More good times followed in the 1980s, which belonged to the baseball Explorers. Following the first state title, Alton Mayor Paul Lenz declared June 4, 1980 as “Marquette Victory Day.” There would be more victories and celebrations for the rest of the decade.
“The 1980 team had lots of speed and the 1984 one was more of a power-hitting team,” DeCourcey said. The Explorers went on the power play the second half of the 1984 season. They capped an improbable comeback by winning their final eight games, including a 7-4 victory over Aurora Central Catholic in the state finals. Marquette was drifting along with a 10-12 record at one point during the season. Then the Explorers, led by Marty Johnes, Jim Fischer, Dan Fitzgerald, Todd Zinn, Chris and Scott Taul, among others, went unbeaten the rest of the way to finish 18-12. “Not in my wildest dreams did I think that could happen,” DeCourcey said of the 1984 Marquette Miracle.

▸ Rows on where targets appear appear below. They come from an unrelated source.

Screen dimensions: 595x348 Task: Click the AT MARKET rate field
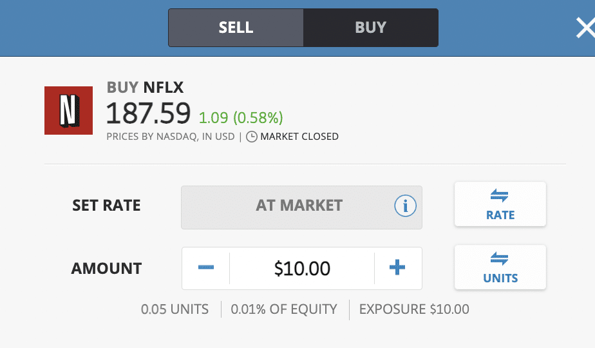[299, 206]
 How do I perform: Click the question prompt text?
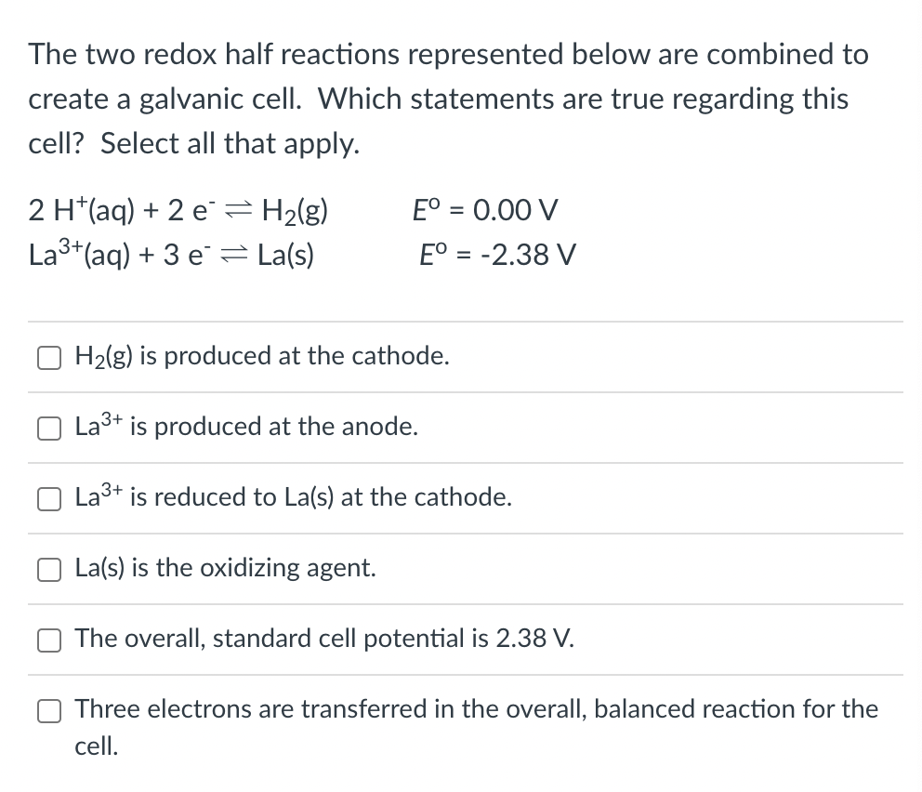(446, 99)
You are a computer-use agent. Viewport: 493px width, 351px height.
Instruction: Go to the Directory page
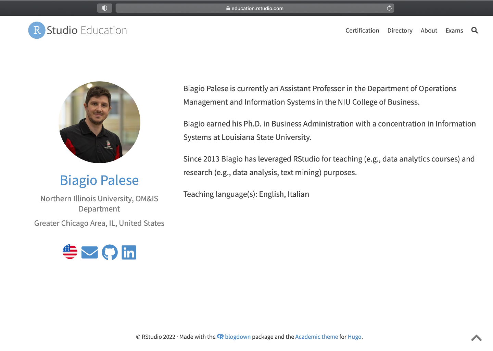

Four years later, the Explorers returned to the Class A state championship game, but Peru St. Bede defeated them 6-3 for the Illinois crown. Still, Marquette had reached the Illinois title game three times in eight years and would close out the decade with a glistening 243-78 record. “It was ridiculous,” DeCourcey said of the 1980s. “We had a lot of success early on and we tried to maintain it after that.”
Overall, during DeCourcey’s era as head coach – from 1977-2009 – the Explorers snared 15 regional championships, seven sectional titles and thus qualified for the Elite Eight at state seven times. He was elected to the Illinois Baseball Coaches Hall of Fame in 2012. When DeCourcey retired in 2009, only three other prep coaches had won more games at one school.
DeCourcey said his players always gave their best and played hard and smart. He made sure that they enjoyed what they were doing. “We always tried to keep our cool and not lose control,” he said. “If the coaches did that, the players would stay the same way no matter what happened.”